Estratto del documento —
_ _ _
Avete mai sentito parlare del castello di Torre Alfina, del bosco del Sasseto o della Riserva naturale di Monte Rufeno? Sono tre luoghi fiabeschi situati nel borgo medievale di Torre Alfina, in un territorio compreso ancora nella regione Lazio ma prossimo alla Toscana e all’Umbria. I luoghi citati costituiscono una ragione più che valida per fare una tappa in questo borgo. Munitevi di scarpe da ginnastica ed abbigliamento pratico ed abbiate cura di prenotare preventivamente la visita al bosco del Sasseto. Essendo un luogo protetto per le ragioni che a breve illustrerò, è visitabile solo accompagnati da una guida che racconta le vicende naturali e storiche del luogo.

Il bosco del Sasseto nel 2018 è stato acquisito dal Comune di Acquapendente ma, fino a pochi anni fa, era di proprietà privata e ha seguito le alterne fortune che hanno coinvolto il vicino castello. L’ultimo proprietario è stato Gaucci, ex presidente del Perugia calcio, noto alla cronaca per essere stato condannato per bancarotta fraudolenta e per essere fuggito in Repubblica Dominicana, dove poi è deceduto. Dal 2005, anno in cui fu dichiarato il fallimento della società sportiva, entrambi sono passati sotto la gestione di un curatore fallimentare. Il castello, nonostante vari tentativi di vendita all’asta, è ancora sotto curatela. Il bosco invece, come già anticipato, è diventato pubblico perché il Comune di Acquapendente, attraverso una procedura di esproprio, ne è entrato in possesso.

Ma entriamo più addentro nella descrizione di questi splendidi luoghi.

Il castello

Il castello neogotico, così perfetto con le merlature e le cinque torri di cui si compone, sembra uscito da un libro delle fiabe. Si staglia nitido poco prima di salire al paese e domina tutta la valle circostante. Anzi, la visuale migliore per vedere il castello nella sua interezza è proprio fuori dal borgo, poco prima di salire.

Le sue origini risalgono all’VIII secolo quando Desiderio, re dei Longobardi, lo fece costruire accanto ad una preesistente torre di avvistamento, inglobandola. Nel 1200 il castello passò alla famiglia Monaldeschi, feudataria di tutta la zona circostante, e ne detenne la proprietà fino al 1880 quando fu venduto ad Edoardo Cahen, figlio di un ricco banchiere d’Anversa. In realtà il suo cognome era Cohen, ma lui lo cambiò in Cahen per celare le sue origini chiaramente ebraiche. Trasferitosi in Italia, Edoardo ottenne il titolo di Marchese dal re Vittorio Emanuele II come ricompensa per aver contribuito economicamente al progetto di unificare l’Italia, e scelse come sua dimora questo castello. A lui si deve l’aspetto attuale del maniero. Un architetto, incaricato del rifacimento della facciata esterna, diede questa impronta tipicamente medievale. Il rivestimento con pietre grigie e le torri merlate, di cui quattro quadrate ed una circolare, conferiscono al maniero un aspetto dal fascino misterioso e fiabesco. Alla sua morte, il castello passò ad uno dei suo figli. In piena epoca fascista e con l’introduzione delle leggi razziali, quest’ultimo dovette abbandonare l’Italia e così lo donò al suo maggiordomo. Con il tempo si sono susseguiti diversi proprietari fino alle vicende poc’anzi raccontate. Il castello è visitabile anche all’interno, anche se, a causa dell’emergenza sanitaria, al momento non è aperto. Io avevo avuto modo di visitarlo nel 2015 e devo dire che mi aveva più colpito il suo aspetto esteriore.
_ _ _
Dati —
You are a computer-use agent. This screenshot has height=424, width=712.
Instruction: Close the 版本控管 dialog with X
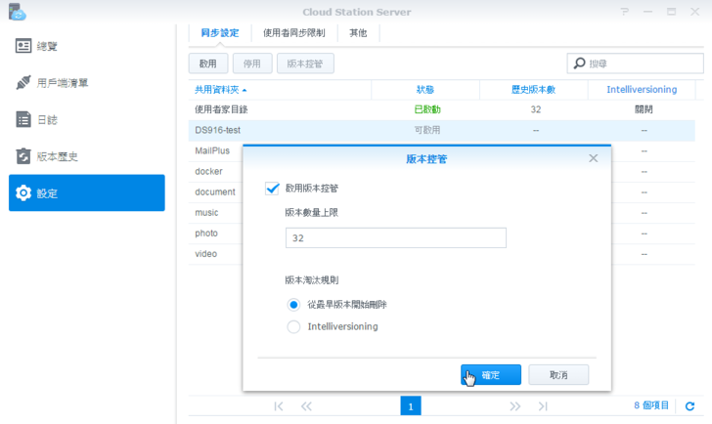coord(594,158)
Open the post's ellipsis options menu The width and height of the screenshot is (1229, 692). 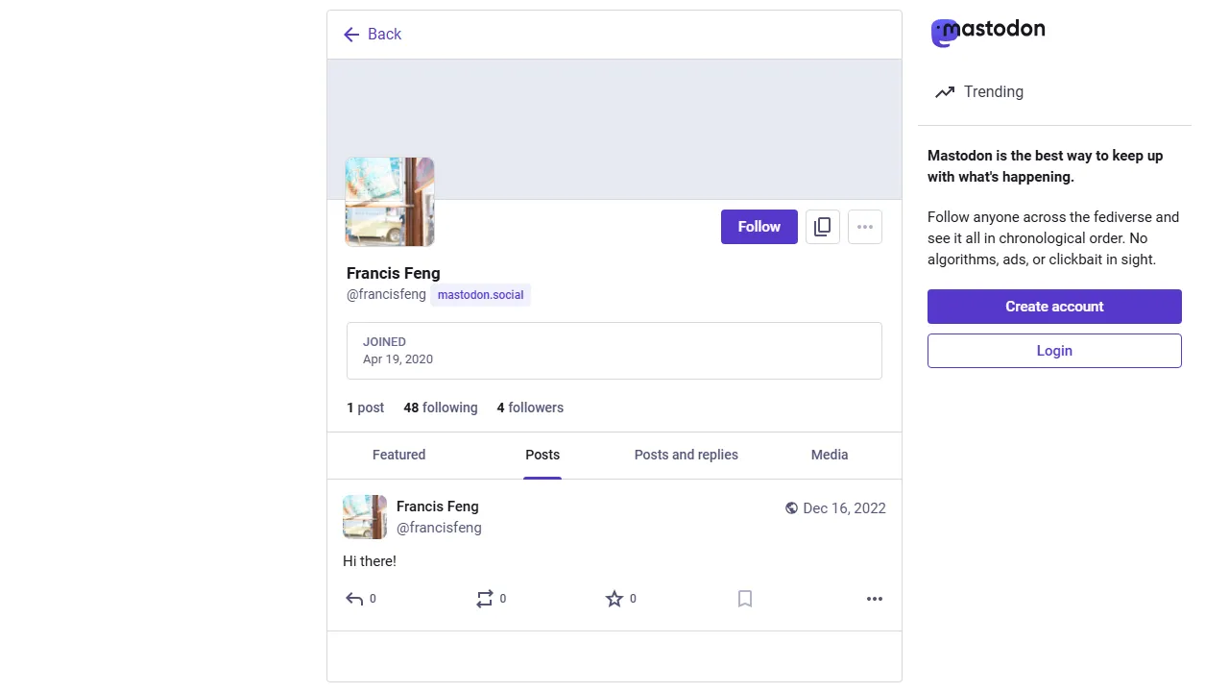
_ _ _
Cosa fare —
1 – Rispondi a queste domande sul testo su Torre Alfina:
(a) In che anno il Comune di Acquapendente ha acquisito il bosco del Sasseto?
(b) Di quante torri si compone il castello?
(c) A quale famiglia passò il castello nel 1200?
2 – Riscrivi il passo del testo su Torre Alfina che parte da "Avete mai sentito" e arriva fino a "storiche del luogo.", sostituendo "scarpe da ginnastica" con "scarpe da trekking".
3 – Prosegui il testo su Torre Alfina, riprendendo subito dopo l'ultima frase.
Le righe non hanno alcun legame con il testo su Torre Alfina.

Risposte scritte —
1 –
(a) Nel 2018.
(b) Di cinque torri.
(c) Alla famiglia Monaldeschi.

2 –
Avete mai sentito parlare del castello di Torre Alfina, del bosco del Sasseto o della Riserva naturale di Monte Rufeno? Sono tre luoghi fiabeschi situati nel borgo medievale di Torre Alfina, in un territorio compreso ancora nella regione Lazio ma prossimo alla Toscana e all’Umbria. I luoghi citati costituiscono una ragione più che valida per fare una tappa in questo borgo. Munitevi di scarpe da trekking ed abbigliamento pratico ed abbiate cura di prenotare preventivamente la visita al bosco del Sasseto. Essendo un luogo protetto per le ragioni che a breve illustrerò, è visitabile solo accompagnati da una guida che racconta le vicende naturali e storiche del luogo.

3 –
Il bosco del Sasseto

L’altra buona ragione per visitare Torre Alfina è costituita dal bosco del Sasseto. Ai piedi del castello, in un profondo vallone protetto da un lato da una parete rocciosa e scosceso a precipizio verso valle dall’altra parte, si estende un bosco strabordante di alberi secolari e dalle lunghe chiome. Posizione e vegetazione fitta rendono il bosco impenetrabile e lo ammantano di fascino e di mistero. Qui l’uomo ha fatto ben poco. L’unica artefice di tanta bellezza è la natura che distrugge per poi donare un nuovo equilibrio. Il sentiero che attraversa il bosco fu realizzato per volere del Marchese da esperti paesaggisti per renderlo fruibile e per farlo diventare in un certo senso parco del castello. Il Marchese Cahen amava così tanto questo luogo da eleggerlo a sua dimora eterna. Su un pianoro a valle, completamente nascosto dalla vegetazione, si trova un mausoleo in stile neogotico dove volle farsi seppellire.

Ma perché si chiama Bosco del Sasseto? La ragione è semplice. La superficie del bosco è ricoperta da imponenti massi di origine vulcanica. Sulla sommità, dove si trova il castello, in origine c’era il cratere di un vulcano e quei massi non sono altro che il risultato di una o tante violente eruzioni. Lanciati per aria direttamente dalla bocca del vulcano si sono ammassati gli uni sugli altri in questo luogo. Con il tempo, i massi si sono ricoperti di muschio.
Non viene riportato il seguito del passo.